The usual pomp and circumstance at the Cathedral of the Holy Cross for commencement at Cathedral High was replaced this year with online viewing from the kitchen table for the schools 57 graduates.
Head of School Dan Carmody said the ceremony took place on Saturday, May 30, and lasted about 40 minutes, including speeches from students, faculty and staff. It was followed up by a live Zoom meeting for graduates and their families, he said.
“We made an early decision to have a virtual ceremony and our goal first and foremost was that our students deserved to be recognized and celebrated,” he said. “We didn’t know if we would be able to do anything in person. We went with what we could promise students and guarantee them. That was a virtual graduation. Our families and students were great. There was some backlash. It was a tough pill to swallow for our seniors. They did, though, see the sense of it. They didn’t let their anger and frustrating over losing something so special impact their ability to see the positive. Our approach as a leadership team was always to do what we could to let them feel loved, valued and special.”

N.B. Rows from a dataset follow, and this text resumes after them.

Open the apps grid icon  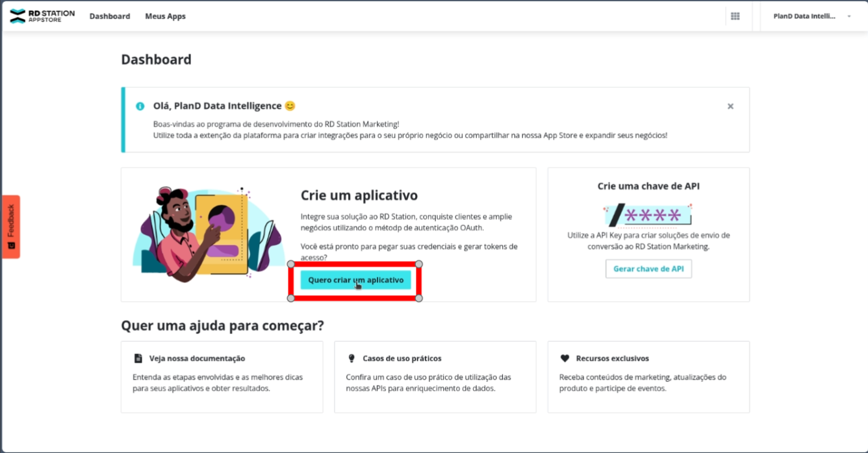tap(735, 16)
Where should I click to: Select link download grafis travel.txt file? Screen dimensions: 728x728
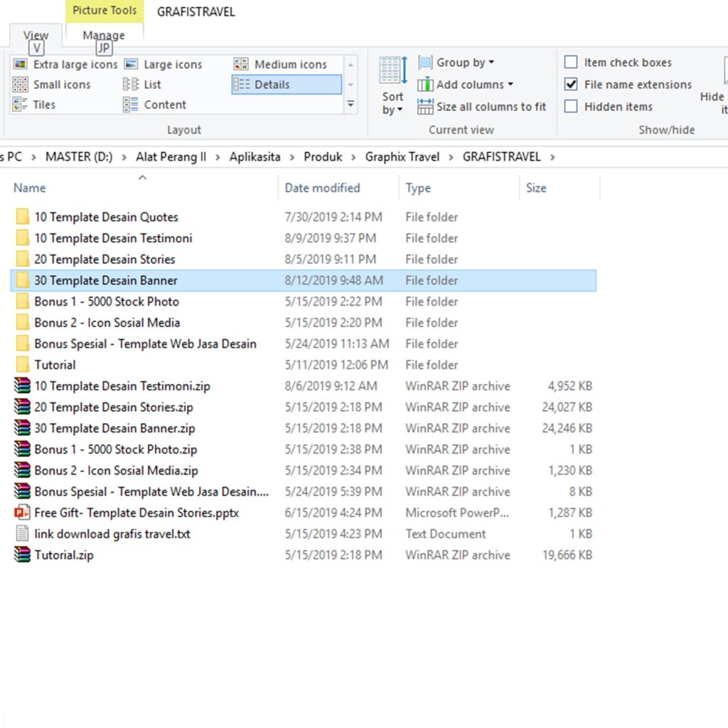(x=112, y=534)
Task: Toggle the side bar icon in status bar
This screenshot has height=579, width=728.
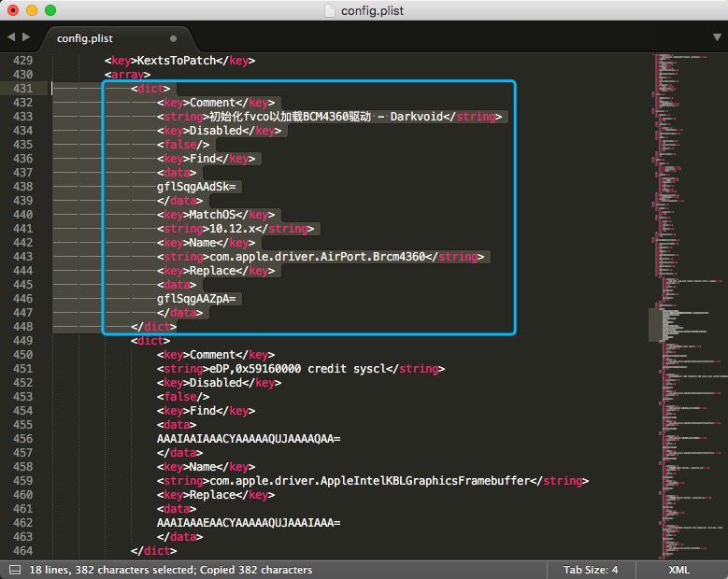Action: point(15,570)
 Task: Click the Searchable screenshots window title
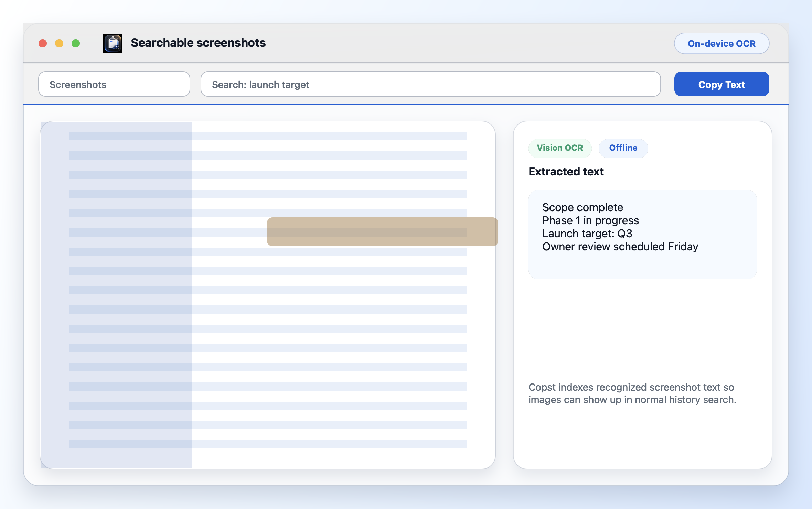click(198, 43)
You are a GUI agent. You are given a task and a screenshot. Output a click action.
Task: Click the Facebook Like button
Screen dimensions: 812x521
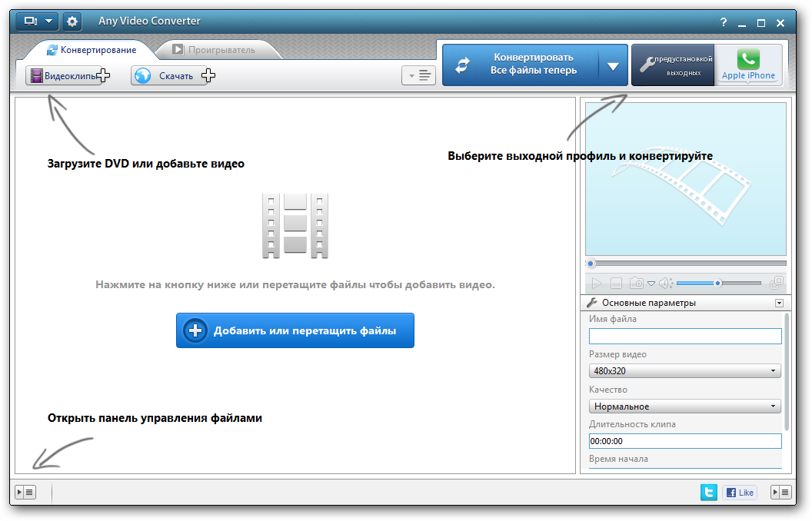740,493
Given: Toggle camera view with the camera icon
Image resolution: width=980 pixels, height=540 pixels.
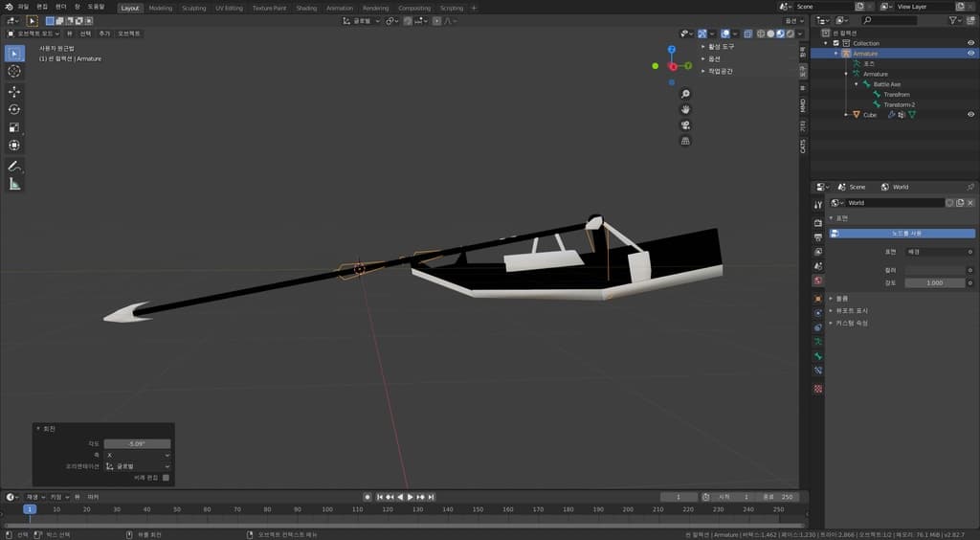Looking at the screenshot, I should (685, 125).
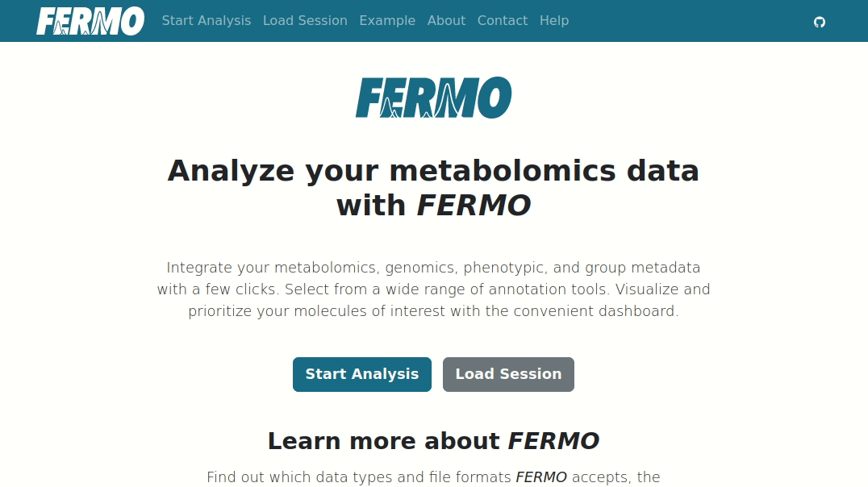Viewport: 868px width, 487px height.
Task: Click the teal Start Analysis button
Action: (x=362, y=375)
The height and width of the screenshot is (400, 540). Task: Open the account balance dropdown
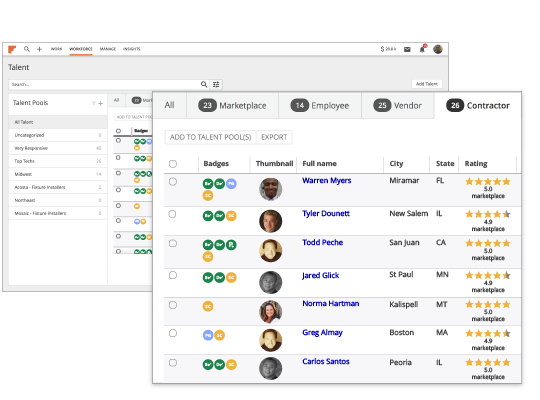point(388,49)
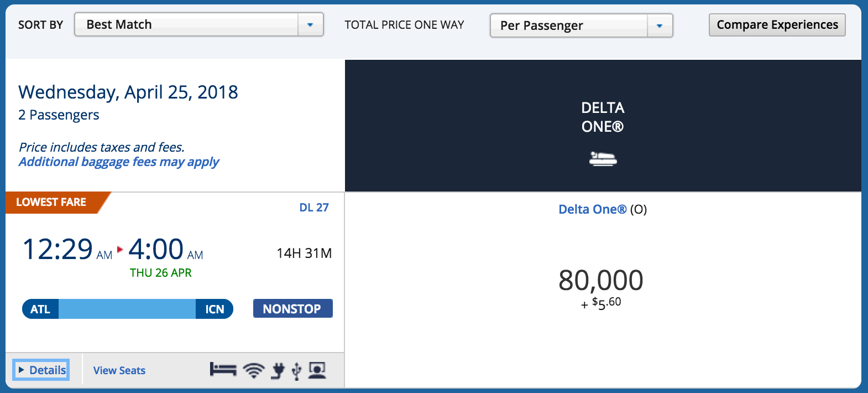Click the flat-bed seat amenity icon

pos(223,370)
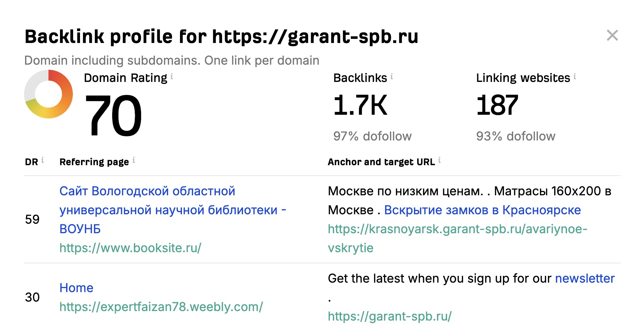Click the DR column info icon
Viewport: 644px width, 329px height.
click(x=43, y=160)
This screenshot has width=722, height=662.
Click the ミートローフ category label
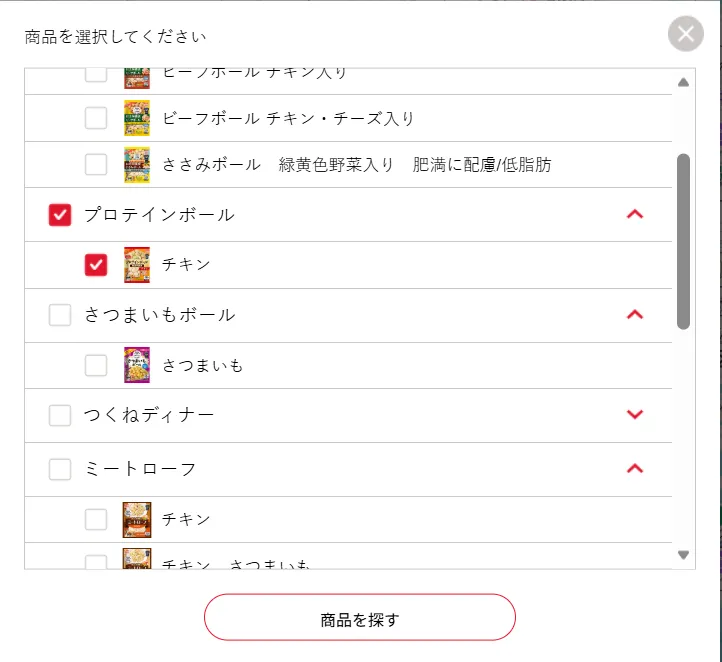coord(140,469)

All over the city and Greater Boston, schools debate and formulate what it is they can do to honor their seniors – many of whom in the Class of 2020 has lost out on the best memories of high school, including Prom, academic award ceremonies, spring sports seasons, and even graduation. Virtual graduations have been a safe alternative, but a tough sell as few had tried them yet.
At Cathedral High, they were one of the first on Saturday to pull it together – producing most of the content by themselves. The pre-recorded ceremony included speeches by the valedictorian, salutatorian, Carmody and Principal Nampeera Lugira. They also read off the names and had an opening prayer too.
Carmody said it was a different experience watching from his home.
“The ceremony was very nice, but you have absolutely no idea how people are responding in their homes,” he said. “I was in my guest bedroom watching. We did have a Zoom call scheduled for everyone afterward and that was amazing. You had grandparents on the couch, parents sitting at the kitchen table, and graduates at home in their caps and gowns. Most people described the ceremony as very, very meaningful.”
Valedictorian Katherine Then, of Dorchester, said she and her parents watched it on her laptop in their living room. Naturally, she had a pre-recorded speech in the ceremony, but in general she said they were pleased with the effort and celebration.
“I thought it was very well put together,” she said. “I like hearing from the headmaster and principal and them showing the school in the video. I thought it was very beautiful even though we couldn’t celebrate in person. Even through all these circumstances we are going through, we were able to persevere and many of us graduated with great grades. We turned a bad situation into something good and positive, I think.”
Then said they have a very close class and community, and many are moving on to college. She said she is going to Mass College of Pharmacy in Longwood to begin studies that she hopes will result in her becoming a pediatrician. She said she wanted to study at a great college, and also stay close to home.
In her speech on the virtual graduation, she said she encouraged her classmates to be positive.
“I was trying to encourage my class,” she said. “I wanted them to be hopeful and they can do anything they put their minds to. I don’t want them ever to give up on their dreams. When things come up that are problems, not to treat them as stop signs. The need to just find another road to continue on.”
She said even though seniors lost a lot in the Class of 2020, she was happy with the efforts made by Cathedral High staff and parents to try to make things special for them in tough circumstances.
“I would rate the effort as a 10 because we have really tried our best,” she said. “I think everyone tried their best.”